There is, of course, a catch. Solar’s rapid rise is not in any immediate danger, but MIT scientists are paying close attention to what, in essence, is a question of materials. You can have as many sunny days as you could ever want, and still not make any energy without silicon, tellurium, and indium – key elements in several of the most economical PV technologies on today’s market. And while the sun’s light can be counted on for centuries upon centuries, not all of these elements are found in quantities that are as abundant.
To complicate matters further, many of the metals important to solar photovoltaics are produced as byproducts. They are not mined for their own sake, but are only accessible as byproducts of the mining processes for other metals, such as copper. Upping their production, therefore, is a cost-intensive process and may not be economically feasible due to their low quantities of availability.
MIT graduate student Goksin Kavlak, postdoctoral associate Dr. James McNerney, Professor Robert Jaffe of physics, and Professor Jessika Trancik of engineering systems, develop a novel method for tackling this challenge in their paper Metals production requirements for rapid photovoltaics deployment, published in the June 2015 issue of Energy and Environmental Science, a Royal Society of Chemistry publication.

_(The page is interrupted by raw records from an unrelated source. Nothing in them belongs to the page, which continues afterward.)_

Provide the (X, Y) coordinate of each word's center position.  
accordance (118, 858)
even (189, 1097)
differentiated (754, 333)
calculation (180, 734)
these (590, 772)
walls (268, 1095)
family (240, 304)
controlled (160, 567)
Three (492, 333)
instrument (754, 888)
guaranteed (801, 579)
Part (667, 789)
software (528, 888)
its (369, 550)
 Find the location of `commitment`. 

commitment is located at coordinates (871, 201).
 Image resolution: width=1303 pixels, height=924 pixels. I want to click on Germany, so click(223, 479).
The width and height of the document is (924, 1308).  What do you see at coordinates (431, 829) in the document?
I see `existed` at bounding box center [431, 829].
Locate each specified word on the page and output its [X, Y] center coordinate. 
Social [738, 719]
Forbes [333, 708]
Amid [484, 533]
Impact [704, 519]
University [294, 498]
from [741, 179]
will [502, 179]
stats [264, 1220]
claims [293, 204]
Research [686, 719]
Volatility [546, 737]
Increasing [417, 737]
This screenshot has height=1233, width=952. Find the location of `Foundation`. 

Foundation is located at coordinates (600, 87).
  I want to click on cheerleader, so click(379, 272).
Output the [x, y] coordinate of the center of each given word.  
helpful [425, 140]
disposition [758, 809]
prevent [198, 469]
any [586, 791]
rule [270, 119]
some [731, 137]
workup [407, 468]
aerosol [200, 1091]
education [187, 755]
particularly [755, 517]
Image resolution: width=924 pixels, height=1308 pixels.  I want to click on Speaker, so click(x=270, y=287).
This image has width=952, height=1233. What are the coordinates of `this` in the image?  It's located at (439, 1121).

The future availability of critical materials is a widely acknowledged concern within the energy community. Other studies have asked whether projected production requirements are realistic, but they have approached the question through the lens of constraints such as overall reserves rather than how quickly their production needs to be expanded.
In a recent interview, Jessika Trancik explained what makes her team’s approach different. “We provide a new perspective by comparing projected PV metal requirements with historical growth rates in the production observed across metals production sector,” said Trancik, who is the Atlantic Richfield Career Development Assistant Professor in Energy Studies at MIT and led the team. “We address the time frame over which scaling up should be achieved, in addition to the total quantity of material needed.”
This approach allows for an assessment of how quickly metals production would need to be scaled up to meet the rapidly increasing PV deployment levels required by aggressive low-carbon energy scenarios.
To calculate the metals production growth rates required under those scenarios, the researchers first estimated the required production in 2030 for each metal of interest, and then calculated the growth rate needed to reach that level, as graduate student Kavlak explained in a recent interview. They took into account the projected demand for each metal by both the PV sector and other industrial sectors. In addition, they looked at the effect of potential improvements in PV technology that would reduce the amount of each metal required in production.
The researchers then compared these projected growth rates to historical metals production growth rates in order to “understand the extent of production growth that happened in the past and whether the projected growth rates have historical precedent,” said Trancik.
The results of this analysis differed from one kind of PV technology to another. For silicon-based PV, which include first-generation panels using crystalline silicon solar cells, the results presented an optimistic view of the future.
“[S]ilicon-based PVs look promising from a material point of view: the growth-rate of silicon production required to meet high deployment goals does not exceed historical norms,” said Jaffe, the Morningstar Professor of Physics and MacVicar Faculty Fellow at MIT.
The outlook is more complex for newer photovoltaic technologies, especially thin-film PV technologies. While a handful of thin-film solar panels use silicon in their absorber layers, many make use of other materials, such as cadmium telluride (CdTe) and copper indium gallium diselenide (CIGS). The paper includes estimates on how much electricity CIGS and CdTe could provide in 2030 without exceeding the historical growth rates observed across all metals in the periodic table – only three and ten percent of the global electricity production, respectively. The researchers also show that this method could be used to evaluate other early stage technologies against past raw materials production data. “For example,” Trancik says, “researchers pursuing the early-stage design of alternative photovoltaic technologies could use the approach to evaluate their scalability.”